Graham responded that the company’s investigation of the hack concluded
“it was clear this was a highly resourced, sophisticated effort to get around the safeguards in order to conduct the attack.”
Rep. Seth Magaziner, D-R.I., expressed incredulity at the ease by which the attackers were able to jailbreak Claude, and that Anthropic seemingly had no means of automatically flagging and reviewing suspicious requests in real time.
“I would just say as a layperson, that seems like something that ought to be flagged, right?” Magaziner said. “If someone says ‘help me figure out what my vulnerabilities are,’ there should be an instant flag that someone may actually be looking for vulnerabilities for a nefarious purpose.”
An eager dog playing fetch
However, some cybersecurity professionals have presented a more nuanced portrait of the current moment. Many acknowledge that AI tools pose real challenges and are becoming increasingly effective and relevant to hacking and cybersecurity—a trend that is likely to continue. However, they push against what they see as exaggerated claims about the immediate threat AI poses today.
Andy Piazza, director of threat intelligence for Unit 42 at Palo Alto Networks, told CyberScoop that AI tools are definitely lowering the technical bar for threat actors, but are not leading to novel kinds of attacks or the creation of an all-powerful hacking tool. Much of the malware LLMs create, for instance, tend to be drawn from previously published exploits on the internet, and are thus easily detectable by most threat monitoring tools.
According to a KPMG survey of security executives, seven out of 10 businesses are already dedicating 10% or more of their annual cybersecurity budgets to AI-related threats, even as only half that number (38%) see AI-powered attacks as a major challenge over the next 2-3 years.
Executives at XBOW, a startup that has created an AI-powered vulnerability hunting program, represent the defensive side of the same coin: they seek to leverage many of the same capabilities that offensive hackers have found attractive, but in the name of penetrating testing to find, fix and prevent exploitable vulnerabilities.
During a virtual briefing on the Anthropic attack this month, XBOW’s head of AI Albert Zielger said that while the Anthropic report does indeed reveal real advantages in using LLMs to automate and speed up parts of the attack chain, an model’s level of autonomy greatly varies depending on the task its assigned. He called these limitations “uniform,” saying they exist in all current generative AI systems.
To begin with, using just a single model or agent will typically not suffice for more complex hacking tasks, both because of the high-volume of requests needed to successfully direct the model to exploit even a small attack surface and because over time “the agent itself breaks” and loses critical context.
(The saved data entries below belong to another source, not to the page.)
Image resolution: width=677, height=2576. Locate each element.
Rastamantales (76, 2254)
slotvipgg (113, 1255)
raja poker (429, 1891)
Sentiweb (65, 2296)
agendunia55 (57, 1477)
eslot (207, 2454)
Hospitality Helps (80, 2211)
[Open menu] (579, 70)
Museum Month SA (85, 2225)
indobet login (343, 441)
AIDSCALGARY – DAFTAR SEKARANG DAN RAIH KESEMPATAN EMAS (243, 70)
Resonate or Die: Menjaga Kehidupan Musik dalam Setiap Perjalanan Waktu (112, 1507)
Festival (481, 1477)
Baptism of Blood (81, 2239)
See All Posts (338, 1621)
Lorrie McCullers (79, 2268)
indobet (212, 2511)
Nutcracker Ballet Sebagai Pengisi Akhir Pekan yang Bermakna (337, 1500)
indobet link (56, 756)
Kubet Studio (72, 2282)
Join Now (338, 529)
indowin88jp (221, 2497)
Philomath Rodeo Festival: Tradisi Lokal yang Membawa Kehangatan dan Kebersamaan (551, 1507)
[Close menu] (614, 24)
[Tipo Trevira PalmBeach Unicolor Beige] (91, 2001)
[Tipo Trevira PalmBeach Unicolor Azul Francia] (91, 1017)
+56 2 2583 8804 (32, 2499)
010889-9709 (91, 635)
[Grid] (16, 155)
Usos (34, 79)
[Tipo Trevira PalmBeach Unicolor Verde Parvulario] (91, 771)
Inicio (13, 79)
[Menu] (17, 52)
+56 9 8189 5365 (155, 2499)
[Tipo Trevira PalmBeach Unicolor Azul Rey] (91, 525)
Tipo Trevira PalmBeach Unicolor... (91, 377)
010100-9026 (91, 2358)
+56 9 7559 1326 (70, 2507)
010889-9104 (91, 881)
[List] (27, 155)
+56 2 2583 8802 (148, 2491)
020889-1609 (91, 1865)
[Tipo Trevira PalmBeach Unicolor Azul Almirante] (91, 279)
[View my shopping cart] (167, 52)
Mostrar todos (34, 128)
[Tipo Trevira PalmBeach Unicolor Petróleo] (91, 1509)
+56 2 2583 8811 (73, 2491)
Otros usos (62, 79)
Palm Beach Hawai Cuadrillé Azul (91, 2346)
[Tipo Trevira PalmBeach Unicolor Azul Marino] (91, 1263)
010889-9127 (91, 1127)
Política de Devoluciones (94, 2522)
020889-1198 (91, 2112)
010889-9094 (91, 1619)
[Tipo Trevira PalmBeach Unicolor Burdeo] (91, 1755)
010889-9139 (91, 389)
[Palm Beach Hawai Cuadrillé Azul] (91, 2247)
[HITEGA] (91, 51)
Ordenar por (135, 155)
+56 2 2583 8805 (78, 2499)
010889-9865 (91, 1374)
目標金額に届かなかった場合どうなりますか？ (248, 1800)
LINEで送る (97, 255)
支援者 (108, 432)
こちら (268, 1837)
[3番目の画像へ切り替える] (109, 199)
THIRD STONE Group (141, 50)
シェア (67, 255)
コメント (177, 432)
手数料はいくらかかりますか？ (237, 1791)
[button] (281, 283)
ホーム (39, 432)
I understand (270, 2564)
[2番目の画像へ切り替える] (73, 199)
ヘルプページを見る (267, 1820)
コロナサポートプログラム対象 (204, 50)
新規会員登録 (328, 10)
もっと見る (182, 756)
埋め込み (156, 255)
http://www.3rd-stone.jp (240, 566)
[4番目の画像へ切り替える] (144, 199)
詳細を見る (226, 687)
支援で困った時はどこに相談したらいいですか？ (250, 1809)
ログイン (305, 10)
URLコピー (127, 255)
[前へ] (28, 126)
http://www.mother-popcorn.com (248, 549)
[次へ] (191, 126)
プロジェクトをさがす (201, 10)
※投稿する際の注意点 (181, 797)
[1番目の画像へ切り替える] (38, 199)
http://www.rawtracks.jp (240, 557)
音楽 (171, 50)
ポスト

Using multiple agents presents other problems, as they will frequently lock out or undermine the work of other agents.
AI tools have gotten good at some tasks, like fine tuning malware payloads and network reconnaissance. They’ve also gotten good at “course correcting” when provided with human feedback.
But that feedback is often critical.
“In some areas the AI is really good with just a bit of scaffolding, and others we need to provide a lot of structure externally,” Zielger said.
Nico Waisman, XBOW’s head of security, said that whether you’re using today’s AI for attack or defense, the main consideration is not the unique capabilities it provides, rather it’s more about the return on investment you’re getting from using it.
There’s one more problem: LLMs are notoriously eager to please, and this causes problems for hackers and bug hunters alike. That means it frequently hallucinates or overstates its evidence to conform to its user’s desire.
“Telling the LLM like ‘go find me an exploit,’ it’s a bit like talking to a dog and telling him ‘hey, fetch me the ball,” said Ziegler. “Now the dog wants to be a good boy, he’s going to fetch you something, and it will insist that it’s the ball.”
But “there may not be a ball there…it might be a clump of red leaves.”